▼

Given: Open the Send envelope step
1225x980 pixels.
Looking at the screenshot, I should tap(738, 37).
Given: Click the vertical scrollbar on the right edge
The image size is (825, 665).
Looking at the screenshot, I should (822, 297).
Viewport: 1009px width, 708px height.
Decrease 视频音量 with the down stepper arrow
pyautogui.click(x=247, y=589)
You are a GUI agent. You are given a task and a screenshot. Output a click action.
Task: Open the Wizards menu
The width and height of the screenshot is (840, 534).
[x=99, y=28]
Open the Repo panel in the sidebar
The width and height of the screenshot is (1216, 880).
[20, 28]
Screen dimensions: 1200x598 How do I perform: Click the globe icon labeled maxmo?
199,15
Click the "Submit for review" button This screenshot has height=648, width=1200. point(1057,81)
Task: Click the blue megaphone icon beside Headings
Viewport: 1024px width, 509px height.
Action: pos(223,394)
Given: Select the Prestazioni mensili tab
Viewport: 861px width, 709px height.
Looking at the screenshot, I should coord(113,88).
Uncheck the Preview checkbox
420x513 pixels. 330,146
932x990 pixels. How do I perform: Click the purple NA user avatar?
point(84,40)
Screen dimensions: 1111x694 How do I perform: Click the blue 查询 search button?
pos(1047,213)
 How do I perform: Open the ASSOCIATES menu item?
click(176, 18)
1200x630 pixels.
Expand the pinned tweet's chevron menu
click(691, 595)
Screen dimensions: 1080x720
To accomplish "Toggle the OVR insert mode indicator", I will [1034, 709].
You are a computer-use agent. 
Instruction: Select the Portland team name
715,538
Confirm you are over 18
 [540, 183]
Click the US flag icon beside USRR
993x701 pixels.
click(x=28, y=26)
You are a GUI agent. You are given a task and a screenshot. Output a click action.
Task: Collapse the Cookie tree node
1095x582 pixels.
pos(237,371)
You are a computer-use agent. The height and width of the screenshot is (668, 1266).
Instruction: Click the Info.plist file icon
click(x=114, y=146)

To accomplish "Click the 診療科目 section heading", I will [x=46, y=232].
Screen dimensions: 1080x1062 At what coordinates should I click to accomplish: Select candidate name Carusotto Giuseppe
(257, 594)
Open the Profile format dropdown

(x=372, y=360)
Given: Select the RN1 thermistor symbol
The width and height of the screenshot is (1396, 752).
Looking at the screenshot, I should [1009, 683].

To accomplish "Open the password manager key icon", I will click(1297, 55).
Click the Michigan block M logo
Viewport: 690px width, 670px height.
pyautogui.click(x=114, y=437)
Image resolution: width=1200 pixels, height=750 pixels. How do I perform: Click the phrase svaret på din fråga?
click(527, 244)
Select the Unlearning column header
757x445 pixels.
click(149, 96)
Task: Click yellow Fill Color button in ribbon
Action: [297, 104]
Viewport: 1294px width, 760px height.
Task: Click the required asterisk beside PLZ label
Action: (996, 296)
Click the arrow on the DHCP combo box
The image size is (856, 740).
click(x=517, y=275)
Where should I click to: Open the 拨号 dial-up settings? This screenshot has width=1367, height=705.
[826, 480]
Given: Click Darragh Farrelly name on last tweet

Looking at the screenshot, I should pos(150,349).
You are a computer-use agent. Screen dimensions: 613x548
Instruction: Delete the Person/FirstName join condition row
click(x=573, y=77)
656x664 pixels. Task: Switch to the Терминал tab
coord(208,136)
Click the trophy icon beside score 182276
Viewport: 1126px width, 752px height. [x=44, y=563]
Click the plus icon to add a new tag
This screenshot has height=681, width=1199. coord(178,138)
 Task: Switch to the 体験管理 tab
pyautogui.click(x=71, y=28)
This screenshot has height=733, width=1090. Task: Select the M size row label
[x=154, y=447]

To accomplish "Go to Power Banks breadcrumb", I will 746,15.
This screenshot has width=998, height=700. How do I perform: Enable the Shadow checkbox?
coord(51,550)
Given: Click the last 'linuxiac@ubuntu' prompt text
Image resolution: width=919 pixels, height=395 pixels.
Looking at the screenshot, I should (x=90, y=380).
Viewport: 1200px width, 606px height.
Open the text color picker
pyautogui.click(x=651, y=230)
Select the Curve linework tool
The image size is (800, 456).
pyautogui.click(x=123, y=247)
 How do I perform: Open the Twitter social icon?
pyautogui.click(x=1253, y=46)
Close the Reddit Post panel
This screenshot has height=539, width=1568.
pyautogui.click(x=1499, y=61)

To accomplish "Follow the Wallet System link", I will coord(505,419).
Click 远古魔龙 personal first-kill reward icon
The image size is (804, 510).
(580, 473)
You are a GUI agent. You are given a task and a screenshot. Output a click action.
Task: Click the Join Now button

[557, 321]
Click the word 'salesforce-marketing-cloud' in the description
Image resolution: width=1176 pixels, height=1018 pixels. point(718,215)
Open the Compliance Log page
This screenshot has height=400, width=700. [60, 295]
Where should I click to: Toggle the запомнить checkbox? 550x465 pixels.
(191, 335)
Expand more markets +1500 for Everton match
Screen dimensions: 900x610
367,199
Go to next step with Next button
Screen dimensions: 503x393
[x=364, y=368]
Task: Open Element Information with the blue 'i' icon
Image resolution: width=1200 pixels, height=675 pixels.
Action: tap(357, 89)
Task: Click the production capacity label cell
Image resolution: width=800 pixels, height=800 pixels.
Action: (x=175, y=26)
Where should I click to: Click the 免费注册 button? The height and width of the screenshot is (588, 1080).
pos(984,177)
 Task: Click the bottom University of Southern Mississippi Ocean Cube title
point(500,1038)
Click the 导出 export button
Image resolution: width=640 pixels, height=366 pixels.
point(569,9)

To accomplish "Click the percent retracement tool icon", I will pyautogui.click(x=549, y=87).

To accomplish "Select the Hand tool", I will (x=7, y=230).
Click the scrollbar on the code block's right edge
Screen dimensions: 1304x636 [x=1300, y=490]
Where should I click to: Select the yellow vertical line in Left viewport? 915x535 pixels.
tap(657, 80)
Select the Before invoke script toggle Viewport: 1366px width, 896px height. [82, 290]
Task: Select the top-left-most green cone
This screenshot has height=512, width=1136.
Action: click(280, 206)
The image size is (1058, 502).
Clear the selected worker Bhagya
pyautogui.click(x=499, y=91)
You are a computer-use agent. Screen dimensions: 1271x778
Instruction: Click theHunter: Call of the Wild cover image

▲

What you should do: How many lines in the records include "will"? Answer with the number alone.

Solved problem: 7